### The task
Answer with nothing except the number of lines in the listing that include the word "computer".

'''

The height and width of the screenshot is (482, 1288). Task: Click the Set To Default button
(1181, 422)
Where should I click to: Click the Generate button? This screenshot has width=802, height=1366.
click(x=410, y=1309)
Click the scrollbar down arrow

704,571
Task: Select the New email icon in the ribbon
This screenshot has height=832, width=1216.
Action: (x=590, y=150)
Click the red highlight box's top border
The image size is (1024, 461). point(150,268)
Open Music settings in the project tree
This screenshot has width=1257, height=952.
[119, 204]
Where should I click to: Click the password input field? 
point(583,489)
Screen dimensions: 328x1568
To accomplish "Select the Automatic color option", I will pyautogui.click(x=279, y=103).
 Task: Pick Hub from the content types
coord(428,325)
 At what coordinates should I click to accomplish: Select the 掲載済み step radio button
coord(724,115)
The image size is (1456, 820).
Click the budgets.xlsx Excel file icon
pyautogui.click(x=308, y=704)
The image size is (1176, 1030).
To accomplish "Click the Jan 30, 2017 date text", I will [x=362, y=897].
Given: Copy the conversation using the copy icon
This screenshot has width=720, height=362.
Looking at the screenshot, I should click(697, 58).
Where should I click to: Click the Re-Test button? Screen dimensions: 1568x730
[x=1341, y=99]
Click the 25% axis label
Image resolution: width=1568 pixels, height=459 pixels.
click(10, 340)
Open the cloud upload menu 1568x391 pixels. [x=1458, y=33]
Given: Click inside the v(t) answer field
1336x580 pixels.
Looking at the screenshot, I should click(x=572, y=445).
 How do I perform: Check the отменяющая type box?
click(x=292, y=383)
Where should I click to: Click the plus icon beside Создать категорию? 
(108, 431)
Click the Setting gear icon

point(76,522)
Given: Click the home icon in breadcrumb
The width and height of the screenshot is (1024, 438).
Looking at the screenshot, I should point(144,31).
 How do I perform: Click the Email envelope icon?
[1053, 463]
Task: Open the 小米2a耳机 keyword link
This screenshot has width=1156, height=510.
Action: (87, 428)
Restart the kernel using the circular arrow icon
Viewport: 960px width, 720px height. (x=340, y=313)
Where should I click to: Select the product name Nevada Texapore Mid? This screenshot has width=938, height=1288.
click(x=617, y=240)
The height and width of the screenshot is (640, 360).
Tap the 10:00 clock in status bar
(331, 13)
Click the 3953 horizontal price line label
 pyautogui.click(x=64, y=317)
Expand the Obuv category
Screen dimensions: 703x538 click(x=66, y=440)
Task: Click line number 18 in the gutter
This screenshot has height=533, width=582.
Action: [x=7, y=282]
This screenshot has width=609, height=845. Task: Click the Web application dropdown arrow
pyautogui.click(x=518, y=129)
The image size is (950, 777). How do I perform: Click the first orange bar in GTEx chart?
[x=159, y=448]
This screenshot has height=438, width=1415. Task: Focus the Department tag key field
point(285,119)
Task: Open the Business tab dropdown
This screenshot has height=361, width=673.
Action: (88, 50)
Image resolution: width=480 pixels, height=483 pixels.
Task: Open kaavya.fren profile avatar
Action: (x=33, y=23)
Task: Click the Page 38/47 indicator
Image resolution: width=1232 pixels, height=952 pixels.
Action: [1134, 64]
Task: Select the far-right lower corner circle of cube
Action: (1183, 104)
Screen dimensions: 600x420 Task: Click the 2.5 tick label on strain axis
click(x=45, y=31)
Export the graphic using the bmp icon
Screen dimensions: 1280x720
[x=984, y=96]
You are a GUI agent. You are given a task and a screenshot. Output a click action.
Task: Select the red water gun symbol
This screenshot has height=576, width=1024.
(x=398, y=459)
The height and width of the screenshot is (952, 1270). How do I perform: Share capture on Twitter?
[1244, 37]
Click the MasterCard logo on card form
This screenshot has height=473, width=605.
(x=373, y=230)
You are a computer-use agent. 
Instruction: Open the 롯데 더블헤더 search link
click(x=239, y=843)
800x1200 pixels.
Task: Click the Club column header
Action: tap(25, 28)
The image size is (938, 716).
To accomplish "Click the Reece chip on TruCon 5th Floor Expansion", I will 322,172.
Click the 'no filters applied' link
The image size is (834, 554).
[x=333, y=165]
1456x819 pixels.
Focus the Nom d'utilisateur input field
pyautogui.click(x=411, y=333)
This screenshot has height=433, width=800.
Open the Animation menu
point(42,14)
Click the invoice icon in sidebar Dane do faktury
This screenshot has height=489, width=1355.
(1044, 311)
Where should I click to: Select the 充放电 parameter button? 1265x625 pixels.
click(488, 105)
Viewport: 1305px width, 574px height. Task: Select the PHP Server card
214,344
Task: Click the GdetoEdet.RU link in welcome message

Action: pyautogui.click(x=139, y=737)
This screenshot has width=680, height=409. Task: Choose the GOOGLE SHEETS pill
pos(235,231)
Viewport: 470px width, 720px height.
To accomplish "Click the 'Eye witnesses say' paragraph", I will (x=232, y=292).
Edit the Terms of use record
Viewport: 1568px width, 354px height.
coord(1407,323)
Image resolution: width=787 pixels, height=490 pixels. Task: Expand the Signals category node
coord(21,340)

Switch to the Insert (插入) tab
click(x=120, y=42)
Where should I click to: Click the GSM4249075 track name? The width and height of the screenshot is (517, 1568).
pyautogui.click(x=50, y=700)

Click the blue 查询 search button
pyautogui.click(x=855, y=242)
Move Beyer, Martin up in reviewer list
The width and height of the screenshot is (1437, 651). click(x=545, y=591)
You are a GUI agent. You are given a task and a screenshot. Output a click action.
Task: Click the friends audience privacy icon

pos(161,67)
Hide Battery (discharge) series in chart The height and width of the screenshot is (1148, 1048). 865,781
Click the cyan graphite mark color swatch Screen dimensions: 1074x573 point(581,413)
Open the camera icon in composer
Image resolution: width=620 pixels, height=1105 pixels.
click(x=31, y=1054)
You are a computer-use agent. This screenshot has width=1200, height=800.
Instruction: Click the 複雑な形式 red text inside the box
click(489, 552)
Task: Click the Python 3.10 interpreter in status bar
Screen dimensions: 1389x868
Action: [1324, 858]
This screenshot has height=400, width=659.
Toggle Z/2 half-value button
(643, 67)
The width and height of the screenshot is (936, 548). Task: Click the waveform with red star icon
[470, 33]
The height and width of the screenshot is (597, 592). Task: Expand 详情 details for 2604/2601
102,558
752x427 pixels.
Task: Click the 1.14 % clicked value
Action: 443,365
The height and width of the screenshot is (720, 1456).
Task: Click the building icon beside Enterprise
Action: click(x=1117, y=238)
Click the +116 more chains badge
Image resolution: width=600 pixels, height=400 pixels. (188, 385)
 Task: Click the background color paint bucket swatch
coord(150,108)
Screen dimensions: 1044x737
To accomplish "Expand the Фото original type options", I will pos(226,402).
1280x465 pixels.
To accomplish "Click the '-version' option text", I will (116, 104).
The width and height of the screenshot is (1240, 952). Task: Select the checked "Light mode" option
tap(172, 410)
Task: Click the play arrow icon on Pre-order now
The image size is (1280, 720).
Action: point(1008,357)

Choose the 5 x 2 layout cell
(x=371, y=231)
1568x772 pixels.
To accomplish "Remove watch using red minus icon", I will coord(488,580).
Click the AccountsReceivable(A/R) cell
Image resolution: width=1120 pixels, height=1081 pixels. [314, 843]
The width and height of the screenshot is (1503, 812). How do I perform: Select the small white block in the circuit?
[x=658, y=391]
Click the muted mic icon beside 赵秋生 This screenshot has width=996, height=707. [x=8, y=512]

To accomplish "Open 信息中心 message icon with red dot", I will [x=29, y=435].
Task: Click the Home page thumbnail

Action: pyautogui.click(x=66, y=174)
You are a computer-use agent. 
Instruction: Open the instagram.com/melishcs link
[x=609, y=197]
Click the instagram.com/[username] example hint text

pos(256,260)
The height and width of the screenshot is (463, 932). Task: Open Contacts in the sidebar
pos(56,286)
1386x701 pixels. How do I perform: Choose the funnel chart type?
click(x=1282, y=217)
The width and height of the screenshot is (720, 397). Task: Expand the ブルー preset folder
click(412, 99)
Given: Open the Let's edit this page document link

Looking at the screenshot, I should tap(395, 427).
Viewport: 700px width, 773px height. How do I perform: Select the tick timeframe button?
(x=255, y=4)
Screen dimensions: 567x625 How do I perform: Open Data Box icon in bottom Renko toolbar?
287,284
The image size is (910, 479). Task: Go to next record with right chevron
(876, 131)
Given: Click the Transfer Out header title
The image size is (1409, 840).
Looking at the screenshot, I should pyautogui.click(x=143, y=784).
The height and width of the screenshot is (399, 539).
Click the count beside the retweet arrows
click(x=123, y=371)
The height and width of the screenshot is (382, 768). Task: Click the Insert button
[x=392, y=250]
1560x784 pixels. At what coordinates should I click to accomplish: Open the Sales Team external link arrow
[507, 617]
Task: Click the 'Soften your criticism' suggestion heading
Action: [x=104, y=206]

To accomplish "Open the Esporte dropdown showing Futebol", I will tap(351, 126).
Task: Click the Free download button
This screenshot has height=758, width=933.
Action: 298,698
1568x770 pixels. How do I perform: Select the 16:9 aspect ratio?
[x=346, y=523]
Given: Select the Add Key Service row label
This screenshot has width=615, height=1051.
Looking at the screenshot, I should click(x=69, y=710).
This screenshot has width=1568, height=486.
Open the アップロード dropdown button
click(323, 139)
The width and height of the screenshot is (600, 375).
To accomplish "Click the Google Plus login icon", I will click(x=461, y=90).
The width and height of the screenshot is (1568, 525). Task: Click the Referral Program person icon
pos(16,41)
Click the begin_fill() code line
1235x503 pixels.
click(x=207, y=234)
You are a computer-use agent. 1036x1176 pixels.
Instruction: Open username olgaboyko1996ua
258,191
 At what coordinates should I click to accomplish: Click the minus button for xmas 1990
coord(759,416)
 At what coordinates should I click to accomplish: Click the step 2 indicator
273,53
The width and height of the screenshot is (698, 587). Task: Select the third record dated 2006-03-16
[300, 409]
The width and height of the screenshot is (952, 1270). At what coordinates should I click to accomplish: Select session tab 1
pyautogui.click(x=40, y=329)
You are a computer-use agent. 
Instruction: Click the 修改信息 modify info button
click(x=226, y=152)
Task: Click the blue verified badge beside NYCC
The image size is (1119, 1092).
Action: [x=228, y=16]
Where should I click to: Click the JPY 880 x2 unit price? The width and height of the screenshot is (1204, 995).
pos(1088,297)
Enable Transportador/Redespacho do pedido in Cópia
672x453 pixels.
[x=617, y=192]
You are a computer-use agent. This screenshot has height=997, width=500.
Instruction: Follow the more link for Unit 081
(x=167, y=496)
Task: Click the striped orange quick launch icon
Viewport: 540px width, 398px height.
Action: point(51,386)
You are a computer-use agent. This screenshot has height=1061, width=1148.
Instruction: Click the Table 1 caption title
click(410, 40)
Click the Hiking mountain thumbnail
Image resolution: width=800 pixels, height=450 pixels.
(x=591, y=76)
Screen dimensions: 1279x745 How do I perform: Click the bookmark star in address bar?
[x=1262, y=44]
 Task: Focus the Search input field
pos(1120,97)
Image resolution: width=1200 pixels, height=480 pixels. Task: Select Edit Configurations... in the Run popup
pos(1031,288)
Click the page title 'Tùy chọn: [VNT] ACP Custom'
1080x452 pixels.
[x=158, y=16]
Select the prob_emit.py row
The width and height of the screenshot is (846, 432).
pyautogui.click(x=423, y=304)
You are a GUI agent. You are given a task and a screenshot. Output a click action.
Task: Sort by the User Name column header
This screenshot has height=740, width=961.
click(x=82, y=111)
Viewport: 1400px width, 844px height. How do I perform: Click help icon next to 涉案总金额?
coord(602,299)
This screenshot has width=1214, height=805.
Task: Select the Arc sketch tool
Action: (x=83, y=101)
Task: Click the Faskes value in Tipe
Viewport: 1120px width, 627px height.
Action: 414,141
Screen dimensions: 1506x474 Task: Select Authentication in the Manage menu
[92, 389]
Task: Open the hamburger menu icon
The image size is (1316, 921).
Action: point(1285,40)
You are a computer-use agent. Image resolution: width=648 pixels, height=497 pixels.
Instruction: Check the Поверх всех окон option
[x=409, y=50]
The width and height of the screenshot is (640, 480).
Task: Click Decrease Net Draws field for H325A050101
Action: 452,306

'''

### Written response
8